Eu sei que não é fácil seguir os raciocínios que vão ligando estes pontos e levam da defesa dos “oprimidos” às politicas identitárias, das politicas identitárias à necessidade derrubar estátuas e rever memórias, e daqui passam ao discurso sobre a “racialização”, mas sei que num dia começamos por convencer a Conselho da Europa que temos livros escolares racistas (apesar de nenhum critério objectivo sustentar essa tese) e não tarda nada podemos estar a avaliar tons de pele ou a medir a grossura dos lábios para saber se alguém tem direito a um emprego, um ponto a que se chegou no Brasil no tempo do PT, numa extraordinária aplicação invertida de métodos utilizados na Alemanha nazi. Em nome de quê? De preencher as quotas destinadas às minorias e procurar satisfazer os seus discursos de vitimização.

Nas entrevistas que deu depois da polémica da “bosta da bófia” (como este), Mamadou Bá  tornou-se muito mais cuidadoso, mediu as palavras e até pareceu moderado. Ou seja, foi político. Chegou a parecer que defendia a polícia e só criticava os seus excessos, o que só pode ser hipocrisia se nos recordarmos que ele foi um dos 162 subscritores (sim, foram só 162) da petição pública de 2016 intitulada “Da Celebração ao Combate” e que defendia, entre outras coisas, “o fim imediato das operações do CIR (Corpo de Intervenção Rápida) nos nossos bairros, como primeiro passo rumo à abolição total da PSP e GNR, e sua substituição por mecanismos de garantia da segurança colectiva, baseados nas comunidades”. Vale a pena repetir: “abolição total da PSP e GNR”. Ou seja, da “bófia”. Ou seja, da tal força policial a que agora pede proteção – uma proteção que espero sinceramente que esses homens lhe garantam.

Como não sou dos que metem a cabeça na areia, sei que em Portugal há racismo como há em todas as sociedades humanas (o que daria uma interessantíssima discussão), mas há mais três coisas que sei e que são as que importa sublinhar hoje.

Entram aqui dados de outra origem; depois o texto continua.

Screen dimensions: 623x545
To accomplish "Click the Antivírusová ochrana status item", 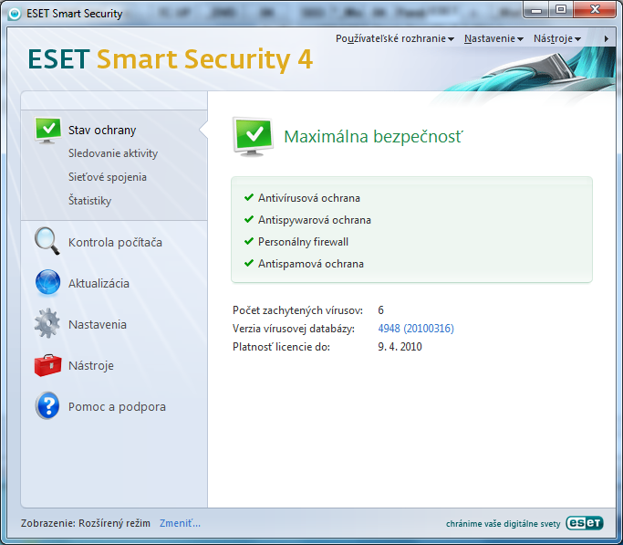I will pyautogui.click(x=308, y=197).
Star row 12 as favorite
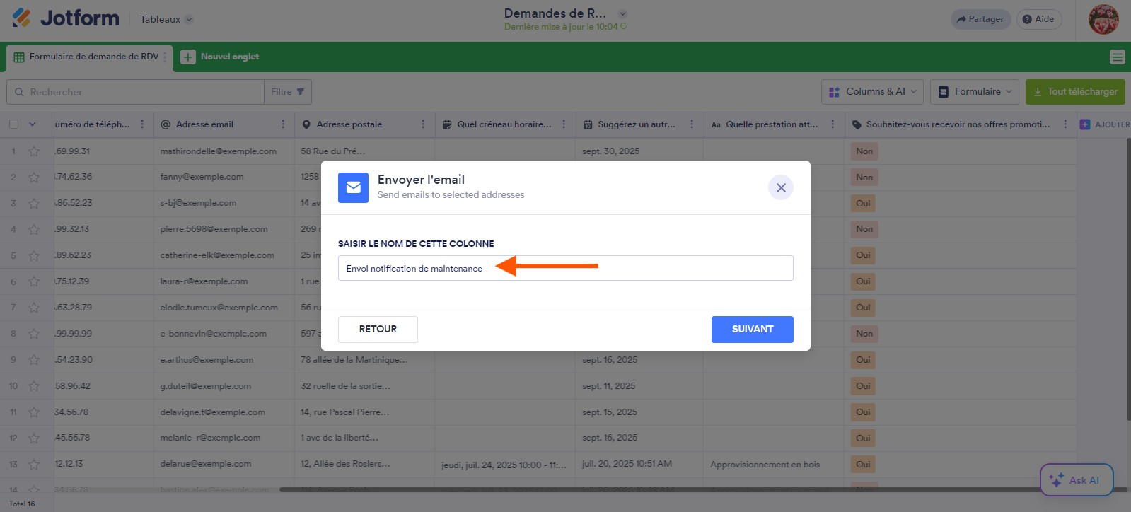Screen dimensions: 1131x512 click(34, 438)
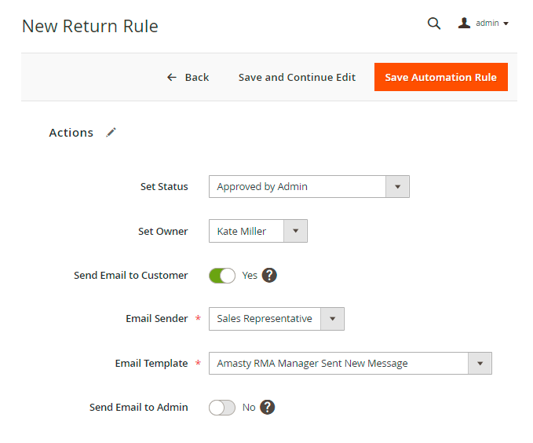Enable the Send Email to Admin toggle
Viewport: 533px width, 443px height.
[222, 408]
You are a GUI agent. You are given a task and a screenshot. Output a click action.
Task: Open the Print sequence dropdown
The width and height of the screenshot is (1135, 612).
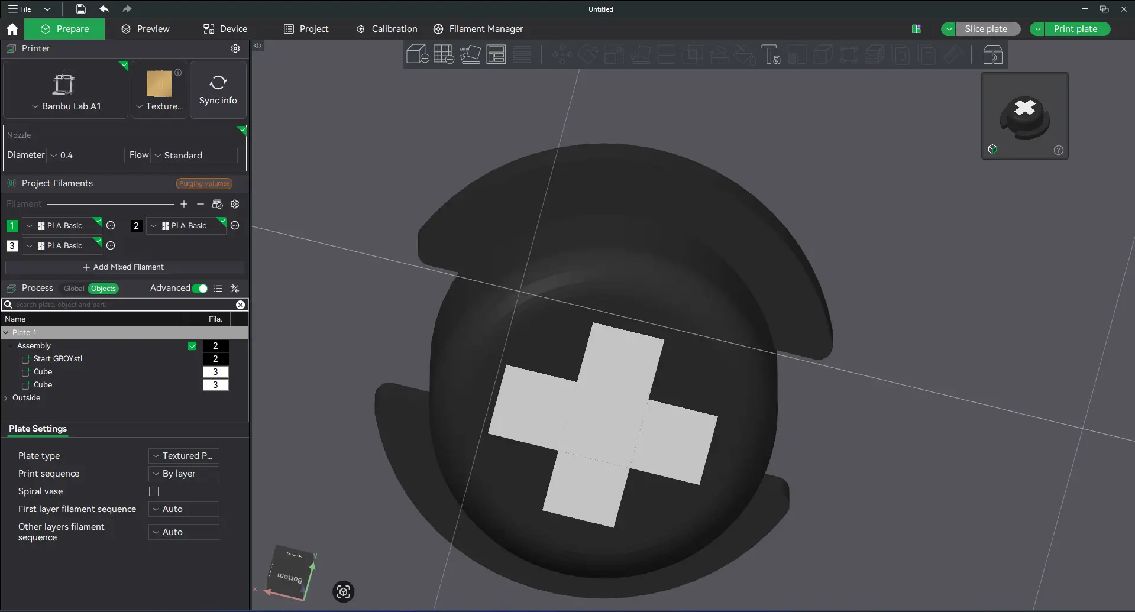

A primeira é que as políticas identitárias centradas na celebração do “oprimido” e na vitimização acentuam a segregação racial pois fazem da raça um critério central da vida social. Têm mesmo como consequência inevitável uma espécie de efeito boomerang já bem evidente nos Estados Unidos, onde nunca houve tantos brancos a considerarem que a branquitude é uma parte importante da sua identidade (são já 55% do total).

A segunda é que usar lentes que vêem racismo em todo o lado cria mais problemas do que resolve e tem pouca ou nenhuma adesão à realidade. Foi Mamadou Bá que fez dos incidentes do bairro Jamaica um caso de racismo, pois a comissão de moradores fez questão de dizer que o que lá se passou não teve nada a ver com racismo. Foram os activistas que mobilizou que vieram primeiro para o Terreiro do Paço e depois para a av. da Liberdade, onde não esteve praticamente ninguém do bairro, tal como na concentração em frente à câmara do Seixal só estariam uns cinco ou seis habitantes do Jamaica entre as duas centenas de manifestantes. Aquela não era a luta deles.

A terceira decorre das duas anteriores: os Mamadous Bás deste mundo têm tudo menos o sonho de Luther King de uma sociedade pós-racial, nas suas palavras inspiradas de “fazer chegar mais rápido o dia em que todos os filhos de Deus, negros e brancos, judeus e gentios, protestantes e católicos, poderão dar-se as mãos e cantar as palavras da antiga canção espiritual negra: Finalmente livres! Finalmente livres! Graças a Deus Todo Poderoso, somos livres, finalmente.”

Sim, porque “dar-se as mãos” não faz parte do seu programa. O seu programa é antes cobrar-nos uma factura, apresentando-se-nos como vítimas. É para isso que precisam do racismo identitário.